Sotloffs Mutter hatte vor wenigen Tagen direkt an den selbst ernannten Führer des »Islamischen Staates«, Abu Bakr al-Bagdadi, appelliert, ihren Sohn freizulassen. Das israelische Außenministerium bestätigte derweil, dass Sotloff auch die israelische Staatsangehörigkeit hatte. Das Enthauptungs-Video mit dem Titel »Zweite Botschaft an Amerika« war vom Internetportal SITE des gleichnamigen Instituts »aufgefangen« worden. In der von SITE veröffentlichten Mitschrift des Videotextes wurden (nach Angaben der Deutschen Welle) alle Regierungen gewarnt, sich nicht auf eine »böse Allianz« mit Amerika einzulassen.

Eine Sprecherin des Nationalen Sicherheitsrates der USA erklärte am Mittwoch, dass die Geheimdienste die Echtheit des Videos bestätigt hätten. Die Pressestelle des Weißen Hauses teilte am selben Tag mit, Präsident Barack Obama habe die Entsendung von 350 weiteren Militärs nach Irak angeordnet. Damit wären mehr als 1000 US-Soldaten in Irak stationiert, davon 300 Militärberater der irakischen Armee.

Unbestätigten Berichten zufolge sollen sich mindestens fünf US-Bürger und insgesamt bis zu 40 aus dem westlichen Ausland stammende Personen in der Geiselhaft des »Islamischen Staates« befinden. Um deren Aufenthaltsorte ausfindig zu machen, hatte Obama nach der Ermordung des Reporters James Foley vor zwei Wochen die Luftraumüberwachung über dem Osten Syriens angeordnet. Eine Befreiungsaktion durch US-Spezialkräfte war Anfang Juli fehlgeschlagen.

Weltweit wurde der erneute Mord an einem Journalisten durch die Dschihadisten verurteilt. Die Organisation Reporter ohne Grenzen bezeichnete den »zur Schau gestellten Mord« als »abscheuliches Kriegsverbrechen«, das bestraft werden müsse. UN-Generalsekretär Ban Ki-Moon äußerte sich »entsetzt über die Berichte aus Irak über die brutale Ermordung von Zivilisten durch den ›Islamischen Staat‹, einschließlich der gestern berichteten Enthauptung eines weiteren Journalisten«. Er bezog sich dabei auf einen Bericht von Amnesty International, in dem über massive Verbrechen der Kampfgruppe gegen Zivilisten und Andersgläubige berichtet und von einem »Völkermord« gesprochen worden war.

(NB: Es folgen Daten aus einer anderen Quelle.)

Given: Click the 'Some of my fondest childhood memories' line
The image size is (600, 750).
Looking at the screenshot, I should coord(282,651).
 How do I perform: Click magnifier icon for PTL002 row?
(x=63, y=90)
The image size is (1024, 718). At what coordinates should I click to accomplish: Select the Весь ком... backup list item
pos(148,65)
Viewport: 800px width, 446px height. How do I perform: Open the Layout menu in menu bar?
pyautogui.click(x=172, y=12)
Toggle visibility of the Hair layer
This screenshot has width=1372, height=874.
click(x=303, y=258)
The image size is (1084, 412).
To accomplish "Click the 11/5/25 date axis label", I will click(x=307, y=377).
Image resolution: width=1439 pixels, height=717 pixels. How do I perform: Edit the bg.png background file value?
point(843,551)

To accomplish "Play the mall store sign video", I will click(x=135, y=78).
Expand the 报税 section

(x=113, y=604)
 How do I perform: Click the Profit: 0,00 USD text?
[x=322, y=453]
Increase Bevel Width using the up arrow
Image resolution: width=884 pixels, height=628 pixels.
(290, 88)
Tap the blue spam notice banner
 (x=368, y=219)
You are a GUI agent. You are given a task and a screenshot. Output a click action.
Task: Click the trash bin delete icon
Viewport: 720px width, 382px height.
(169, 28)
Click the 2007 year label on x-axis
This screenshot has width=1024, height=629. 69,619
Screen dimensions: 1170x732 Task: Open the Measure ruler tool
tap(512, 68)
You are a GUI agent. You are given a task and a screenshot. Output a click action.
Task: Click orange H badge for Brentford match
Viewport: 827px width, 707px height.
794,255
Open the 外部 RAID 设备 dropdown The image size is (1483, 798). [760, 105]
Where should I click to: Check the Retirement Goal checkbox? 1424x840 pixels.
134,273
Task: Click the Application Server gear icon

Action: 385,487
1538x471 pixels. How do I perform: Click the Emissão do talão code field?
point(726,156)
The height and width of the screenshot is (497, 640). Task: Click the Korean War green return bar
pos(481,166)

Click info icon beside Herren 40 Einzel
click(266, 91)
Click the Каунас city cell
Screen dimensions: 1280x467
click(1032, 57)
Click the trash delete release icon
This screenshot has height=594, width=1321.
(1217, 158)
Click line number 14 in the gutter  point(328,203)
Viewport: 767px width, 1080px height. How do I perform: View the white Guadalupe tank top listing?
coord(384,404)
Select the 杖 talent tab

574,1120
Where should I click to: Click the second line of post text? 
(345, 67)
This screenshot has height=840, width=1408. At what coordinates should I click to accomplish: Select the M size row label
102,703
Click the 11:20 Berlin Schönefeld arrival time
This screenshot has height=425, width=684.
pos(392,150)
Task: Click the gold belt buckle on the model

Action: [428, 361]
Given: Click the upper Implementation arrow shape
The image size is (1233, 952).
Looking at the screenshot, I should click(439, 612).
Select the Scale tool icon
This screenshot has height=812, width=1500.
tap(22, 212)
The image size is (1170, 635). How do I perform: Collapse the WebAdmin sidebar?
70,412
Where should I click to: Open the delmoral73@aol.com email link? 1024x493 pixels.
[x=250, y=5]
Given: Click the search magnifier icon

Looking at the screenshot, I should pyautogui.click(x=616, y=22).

Kurdische Frauenorganisationen weisen auf die Angriffe der islamistischen Milizen gegen Frauen hin. Meral Cicek von der Organisation für die Angelegenheiten von Frauen im nordirakischen Erbil appellierte an muslimische Frauen, sich gegen die Angriffe zu engagieren, denn sie würden »im Namen des Islam« verübt. Die Frauenbegegnungsstätte UTAMARA wies auf Plakate in Mossul hin, auf denen die Bevölkerung aufgefordert werde, »ihre unverheirateten Mädchen zu bringen, so dass sie ihre sexuelle Pflicht im Heiligen Krieg für die kämpfenden Brüder in der Stadt erfüllen«. Wer sich weigere, werde »die Macht der Scharia zu spüren bekommen.« Das Flüchtlingshilfswerk UNHCR berichtete, dass Frauen auf Sklavenmärkten verkauft würden. Bei einer Sitzung des UNO-Menschenrechtsrates hieß es, dass mindestens 2750 Frauen vom »Islamischen Staat« entführt und versklavt worden seien.